Applicant’s amendments to the Specification and Claim 15 have been considered and successfully overcome the previous objection to each.
Claim Rejections - 35 USC § 103
In the event the determination of the status of the application as subject to AIA 35 U.S.C. 102 and 103 (or as subject to pre-AIA 35 U.S.C. 102 and 103) is incorrect, any correction of the statutory basis for the rejection will not be considered a new ground of rejection if the prior art relied upon, and the rationale supporting the rejection, would be the same under either status.
The following is a quotation of 35 U.S.C. 103 which forms the basis for all obviousness rejections set forth in this Office action:
A patent for a claimed invention may not be obtained, notwithstanding that the claimed invention is not identically disclosed as set forth in section 102, if the differences between the claimed invention and the prior art are such that the claimed invention as a whole would have been obvious before the effective filing date of the claimed invention to a person having ordinary skill in the art to which the claimed invention pertains. Patentability shall not be negated by the manner in which the invention was made.

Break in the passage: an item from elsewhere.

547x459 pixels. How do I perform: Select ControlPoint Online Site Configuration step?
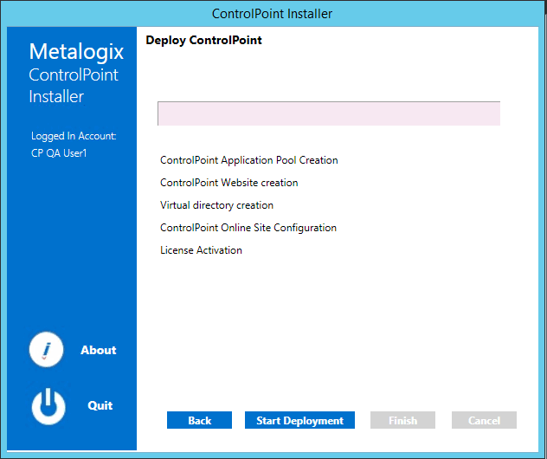(248, 228)
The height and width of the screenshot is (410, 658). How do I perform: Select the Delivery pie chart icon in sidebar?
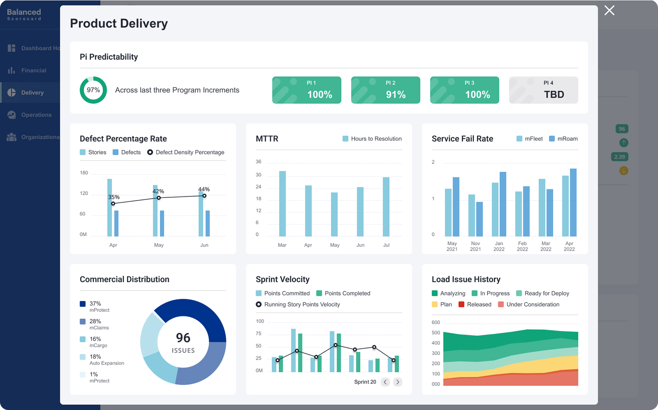point(12,92)
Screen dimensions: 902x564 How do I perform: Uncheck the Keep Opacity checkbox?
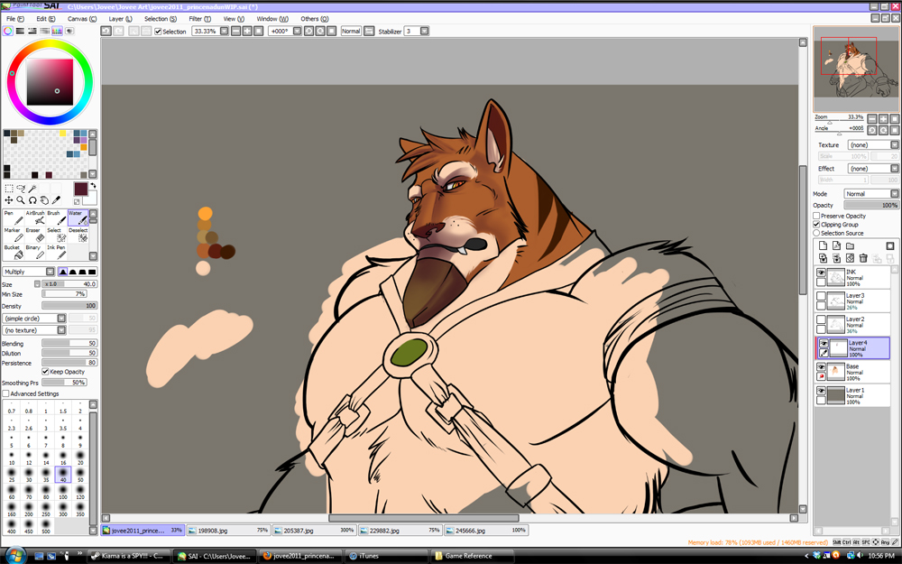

The factual inquiries set forth in Graham v. John Deere Co., 383 U.S. 1, 148 USPQ 459 (1966), that are applied for establishing a background for determining obviousness under 35 U.S.C. 103 are summarized as follows:
1. Determining the scope and contents of the prior art.

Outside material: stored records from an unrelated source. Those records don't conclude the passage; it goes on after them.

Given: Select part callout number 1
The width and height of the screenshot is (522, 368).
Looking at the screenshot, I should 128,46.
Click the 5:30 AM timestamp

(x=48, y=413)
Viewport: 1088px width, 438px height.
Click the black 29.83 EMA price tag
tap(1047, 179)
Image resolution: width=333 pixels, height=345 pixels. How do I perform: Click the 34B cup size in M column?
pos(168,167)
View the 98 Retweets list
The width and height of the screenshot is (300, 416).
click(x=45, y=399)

2. Ascertaining the differences between the prior art and the claims at issue.
3. Resolving the level of ordinary skill in the pertinent art.
4. Considering objective evidence present in the application indicating obviousness or nonobviousness.
Claims 10-13 and 15 are rejected under 35 U.S.C. 103 as being unpatentable over Lippman, U.S. Patent No. 10,368,313 in view of Chan et al. U.S. PGPUB No. 2018/0081417.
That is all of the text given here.